▸ WHAT TO DO:
Please extract every line of the material below, reproducing each one verbatim.

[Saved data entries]
┄┄┄┄┄┄

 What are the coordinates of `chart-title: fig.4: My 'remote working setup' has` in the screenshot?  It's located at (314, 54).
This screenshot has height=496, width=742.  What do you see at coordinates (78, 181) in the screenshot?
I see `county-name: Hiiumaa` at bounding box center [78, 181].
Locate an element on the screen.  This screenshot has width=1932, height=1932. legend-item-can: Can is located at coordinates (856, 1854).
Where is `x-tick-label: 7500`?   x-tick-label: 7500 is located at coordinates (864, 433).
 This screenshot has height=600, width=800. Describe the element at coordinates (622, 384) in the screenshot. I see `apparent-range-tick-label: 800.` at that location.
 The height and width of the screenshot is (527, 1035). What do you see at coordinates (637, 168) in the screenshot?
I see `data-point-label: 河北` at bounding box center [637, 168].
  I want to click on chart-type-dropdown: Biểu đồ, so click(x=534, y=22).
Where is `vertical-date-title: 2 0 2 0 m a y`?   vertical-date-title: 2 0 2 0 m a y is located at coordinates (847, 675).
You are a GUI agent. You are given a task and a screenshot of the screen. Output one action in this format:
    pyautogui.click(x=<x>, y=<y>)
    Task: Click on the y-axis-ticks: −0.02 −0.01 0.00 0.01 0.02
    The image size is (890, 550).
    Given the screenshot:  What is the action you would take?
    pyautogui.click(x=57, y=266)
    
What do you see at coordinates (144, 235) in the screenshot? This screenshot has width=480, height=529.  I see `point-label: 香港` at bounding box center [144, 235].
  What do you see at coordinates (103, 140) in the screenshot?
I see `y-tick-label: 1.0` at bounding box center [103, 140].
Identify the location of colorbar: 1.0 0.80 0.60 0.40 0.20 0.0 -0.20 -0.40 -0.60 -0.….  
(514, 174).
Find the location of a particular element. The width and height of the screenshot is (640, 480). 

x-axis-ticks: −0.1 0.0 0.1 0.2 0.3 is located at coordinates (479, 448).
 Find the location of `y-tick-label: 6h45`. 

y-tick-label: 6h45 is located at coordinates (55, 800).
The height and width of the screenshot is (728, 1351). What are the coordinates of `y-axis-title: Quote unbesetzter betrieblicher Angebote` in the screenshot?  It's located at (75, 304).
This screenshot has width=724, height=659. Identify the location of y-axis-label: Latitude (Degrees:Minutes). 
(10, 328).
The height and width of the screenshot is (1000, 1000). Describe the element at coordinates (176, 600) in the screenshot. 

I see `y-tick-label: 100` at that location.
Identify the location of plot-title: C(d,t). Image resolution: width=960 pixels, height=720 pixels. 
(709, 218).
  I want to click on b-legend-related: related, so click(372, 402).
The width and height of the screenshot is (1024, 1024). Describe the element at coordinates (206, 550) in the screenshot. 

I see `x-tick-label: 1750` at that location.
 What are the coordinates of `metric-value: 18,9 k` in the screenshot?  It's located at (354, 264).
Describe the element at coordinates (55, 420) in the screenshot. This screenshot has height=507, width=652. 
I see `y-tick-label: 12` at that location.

┄┄┄┄┄┄

▸ RESULT:
 What are the coordinates of `chart-title: fig.4: My 'remote working setup' has` in the screenshot?  It's located at (314, 54).
This screenshot has height=496, width=742.  What do you see at coordinates (78, 181) in the screenshot?
I see `county-name: Hiiumaa` at bounding box center [78, 181].
Locate an element on the screen.  This screenshot has width=1932, height=1932. legend-item-can: Can is located at coordinates (856, 1854).
Where is `x-tick-label: 7500`?   x-tick-label: 7500 is located at coordinates (864, 433).
 This screenshot has height=600, width=800. Describe the element at coordinates (622, 384) in the screenshot. I see `apparent-range-tick-label: 800.` at that location.
 The height and width of the screenshot is (527, 1035). What do you see at coordinates (637, 168) in the screenshot?
I see `data-point-label: 河北` at bounding box center [637, 168].
  I want to click on chart-type-dropdown: Biểu đồ, so click(x=534, y=22).
Where is `vertical-date-title: 2 0 2 0 m a y`?   vertical-date-title: 2 0 2 0 m a y is located at coordinates (847, 675).
You are a GUI agent. You are given a task and a screenshot of the screen. Output one action in this format:
    pyautogui.click(x=<x>, y=<y>)
    Task: Click on the y-axis-ticks: −0.02 −0.01 0.00 0.01 0.02
    The image size is (890, 550).
    Given the screenshot:  What is the action you would take?
    pyautogui.click(x=57, y=266)
    
What do you see at coordinates (144, 235) in the screenshot? This screenshot has width=480, height=529.  I see `point-label: 香港` at bounding box center [144, 235].
  What do you see at coordinates (103, 140) in the screenshot?
I see `y-tick-label: 1.0` at bounding box center [103, 140].
Identify the location of colorbar: 1.0 0.80 0.60 0.40 0.20 0.0 -0.20 -0.40 -0.60 -0.….  
(514, 174).
Find the location of a particular element. The width and height of the screenshot is (640, 480). 

x-axis-ticks: −0.1 0.0 0.1 0.2 0.3 is located at coordinates (479, 448).
 Find the location of `y-tick-label: 6h45`. 

y-tick-label: 6h45 is located at coordinates (55, 800).
The height and width of the screenshot is (728, 1351). What are the coordinates of `y-axis-title: Quote unbesetzter betrieblicher Angebote` in the screenshot?  It's located at (75, 304).
This screenshot has width=724, height=659. Identify the location of y-axis-label: Latitude (Degrees:Minutes). 
(10, 328).
The height and width of the screenshot is (1000, 1000). Describe the element at coordinates (176, 600) in the screenshot. 

I see `y-tick-label: 100` at that location.
Identify the location of plot-title: C(d,t). Image resolution: width=960 pixels, height=720 pixels. 
(709, 218).
  I want to click on b-legend-related: related, so click(372, 402).
The width and height of the screenshot is (1024, 1024). Describe the element at coordinates (206, 550) in the screenshot. 

I see `x-tick-label: 1750` at that location.
 What are the coordinates of `metric-value: 18,9 k` in the screenshot?  It's located at (354, 264).
Describe the element at coordinates (55, 420) in the screenshot. This screenshot has height=507, width=652. 
I see `y-tick-label: 12` at that location.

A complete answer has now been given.